Report: ‘Sustainable production and consumption better than exclusion, for sustainable fats and oils sector’

Boycotts and bans on specific fats and oils are an oversimplified solution to a complex problem, reveals a new report published today by multi-stakeholder initiative, the Edible Fats and Oils Collaboration. IUCN NL has come on board for this report and now is one of the members of the Collaboration.

Header photo by dulezidar from Getty Images Pro via Canva Pro

The report is authored by the Edible Fats and Oils Collaboration, an initiative convened by Forum for the Future that focuses on accelerating the sustainable production and use of edible fats and oils. Members of the Edible Fats and Oils Collaboration include Volac Wilmar, M&S, Unilever, Upfield, and NGOs WWF-UK and IUCN NL.

Comparison of major oils and fats and their impacts

In a world-first, the ‘Breaking down fats and oils’ report analyses all the major vegetable oils and animal fats consumed globally as one system, presenting a comparison of their environmental, social, nutritional and financial impacts. It argues that nuance, context and in-depth assessment are needed to assess all factors, both positive and negative, associated with each ingredient.  

Heleen van den Hombergh, Senior Advisor Agrocommodity Governance at IUCN NL, said: ‘EU governments, financial institutions and companies all have to take into account the interrelatedness of the edible oil crops on the global market, especially their ecological and social connections. From Indonesian to Latin American to European forests and ecosystems, there’s a need to focus on sustainable production and consumption rather than exclusion, as no one oil crop is the sole problem or silver bullet to sustainable land use or fair trade.’

Highlights of the report

Currently, we risk worsening the environmental and social impacts of the fats and oils we use every day, calling on the food industry, the report highlights that:

  • all vegetable oils and animal fats present both advantages and disadvantages. Focusing on single crops, and substituting one oil for another, may produce unintended negative impacts elsewhere;
  • the food system’s entire value chain must align around the same goal: feeding a growing population in a way that’s nutritious, equitable and within planetary boundaries;
  • demand for oil crops is rising, largely driven by continued growth in both population and diets containing a greater proportion of processed foods and animal products. Companies should consider whether the products they are using fats and oils in support positive nutritional outcomes, rather than exacerbate challenges like obesity and cardio-vascular disease;
  • millions of people around the world rely on growing oil crops for their livelihood. However, too many of them live in poverty and work in extremely poor conditions;
  • the expansion of oil crop production onto areas of native vegetation affects indigenous peoples and local communities who may be evicted from the land and lose their livelihoods.

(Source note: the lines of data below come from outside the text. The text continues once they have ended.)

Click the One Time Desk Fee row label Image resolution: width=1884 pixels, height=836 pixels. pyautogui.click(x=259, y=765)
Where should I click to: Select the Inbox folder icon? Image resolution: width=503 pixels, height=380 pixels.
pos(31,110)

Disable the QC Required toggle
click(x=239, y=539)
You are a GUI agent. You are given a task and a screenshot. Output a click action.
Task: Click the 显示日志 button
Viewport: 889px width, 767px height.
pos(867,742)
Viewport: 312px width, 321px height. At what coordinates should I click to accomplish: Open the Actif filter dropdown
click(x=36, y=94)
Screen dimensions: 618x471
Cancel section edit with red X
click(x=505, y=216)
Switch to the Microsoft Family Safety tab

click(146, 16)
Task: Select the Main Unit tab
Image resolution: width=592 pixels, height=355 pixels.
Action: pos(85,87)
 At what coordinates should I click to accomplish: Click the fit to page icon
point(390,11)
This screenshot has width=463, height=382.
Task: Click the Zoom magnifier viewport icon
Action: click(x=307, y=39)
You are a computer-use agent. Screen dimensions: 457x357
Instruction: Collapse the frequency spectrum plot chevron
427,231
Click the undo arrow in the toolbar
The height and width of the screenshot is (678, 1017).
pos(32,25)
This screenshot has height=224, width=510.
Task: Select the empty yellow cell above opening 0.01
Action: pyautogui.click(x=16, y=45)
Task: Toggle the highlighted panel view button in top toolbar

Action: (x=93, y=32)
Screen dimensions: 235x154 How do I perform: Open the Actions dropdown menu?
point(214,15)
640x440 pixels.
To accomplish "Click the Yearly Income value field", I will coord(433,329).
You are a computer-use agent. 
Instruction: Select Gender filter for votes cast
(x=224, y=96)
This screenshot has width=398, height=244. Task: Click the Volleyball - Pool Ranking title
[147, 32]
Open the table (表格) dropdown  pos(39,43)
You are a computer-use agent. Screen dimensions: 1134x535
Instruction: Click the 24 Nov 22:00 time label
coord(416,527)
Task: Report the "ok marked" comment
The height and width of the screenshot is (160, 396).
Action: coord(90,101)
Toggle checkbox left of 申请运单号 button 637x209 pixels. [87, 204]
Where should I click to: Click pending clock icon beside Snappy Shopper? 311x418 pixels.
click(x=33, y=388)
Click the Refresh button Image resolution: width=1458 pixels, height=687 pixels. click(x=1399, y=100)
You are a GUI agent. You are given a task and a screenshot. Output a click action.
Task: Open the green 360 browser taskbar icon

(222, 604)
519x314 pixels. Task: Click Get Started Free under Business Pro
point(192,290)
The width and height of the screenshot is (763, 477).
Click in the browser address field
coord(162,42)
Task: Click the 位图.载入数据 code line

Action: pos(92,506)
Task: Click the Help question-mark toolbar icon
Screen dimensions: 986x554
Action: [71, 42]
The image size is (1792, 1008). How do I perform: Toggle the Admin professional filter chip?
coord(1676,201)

The climate crisis will add further pressure on the fats and oils system, production and livelihoods, with rising temperatures, changes to water availability and extreme weather events. To meet the challenges that the climate crisis poses, collaboration and investment are required across the value chain and throughout whole landscapes and jurisdictions.

This is the second publication by the Edible Fats and Oil Collaboration following its 2019 ‘Case for Action‘, which outlined the anticipated drivers of change for fats and oils and identified areas for collaborative action.